STATED EXERCISE: Can you update the stretch of the listing from the line containing "Where should I" through the line containing "Action: (1310, 517)" by swapping "eraser" for "broom" and giving back only those lines with nothing else changed?

DATASET EXTRACT:
::::::::

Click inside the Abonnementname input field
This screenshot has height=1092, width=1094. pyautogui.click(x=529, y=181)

::::::::

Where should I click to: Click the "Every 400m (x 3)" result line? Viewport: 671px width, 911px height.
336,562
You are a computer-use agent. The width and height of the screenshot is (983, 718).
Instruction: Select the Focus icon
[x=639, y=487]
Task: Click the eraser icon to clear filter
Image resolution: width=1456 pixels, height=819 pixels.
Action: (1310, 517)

::::::::

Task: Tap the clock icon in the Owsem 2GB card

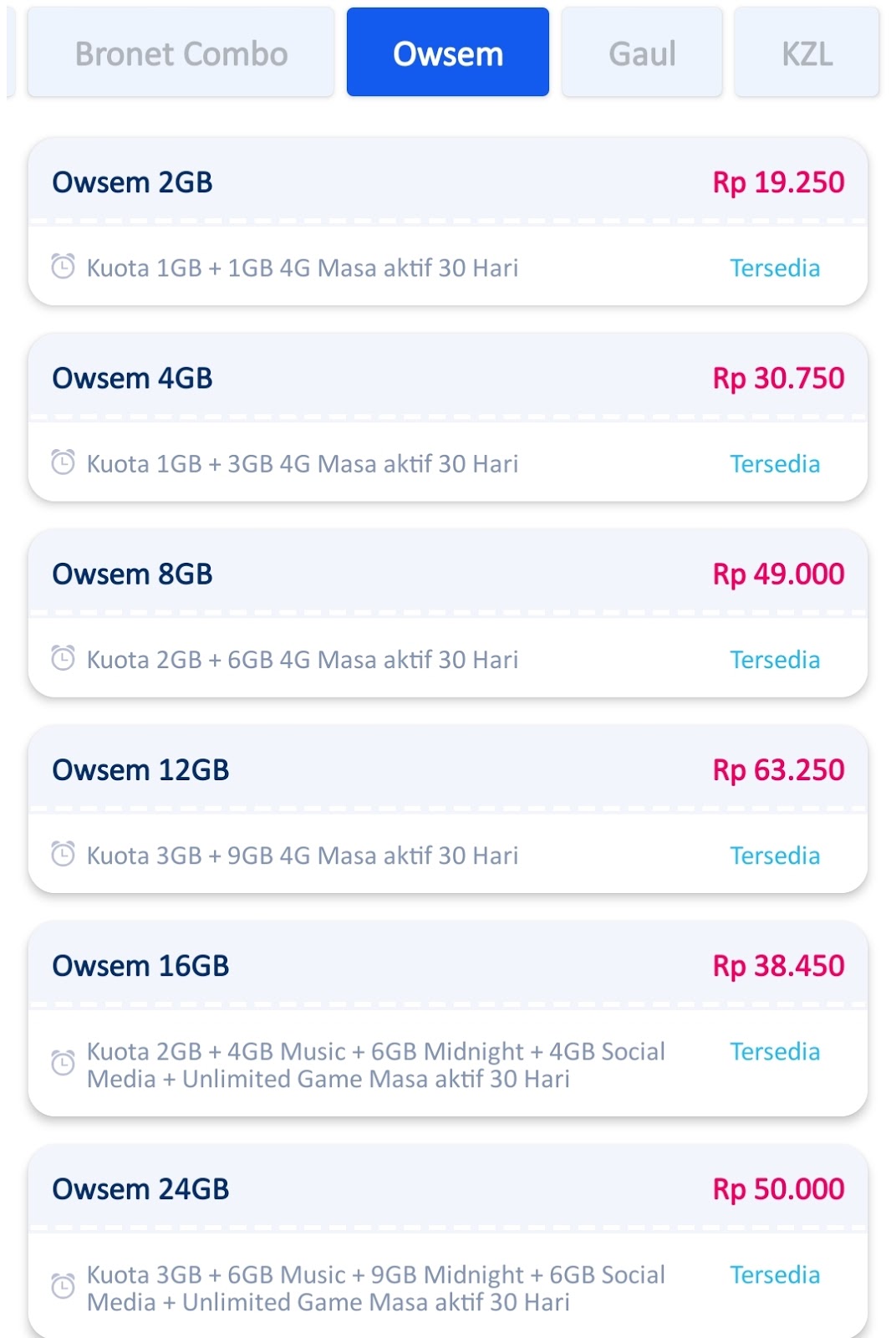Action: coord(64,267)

::::::::

TASK ANSWER:
Where should I click to: Click the "Every 400m (x 3)" result line? Viewport: 671px width, 911px height.
336,562
You are a computer-use agent. The width and height of the screenshot is (983, 718).
Instruction: Select the Focus icon
[x=639, y=487]
Task: Click the broom icon to clear filter
Image resolution: width=1456 pixels, height=819 pixels.
Action: (1310, 517)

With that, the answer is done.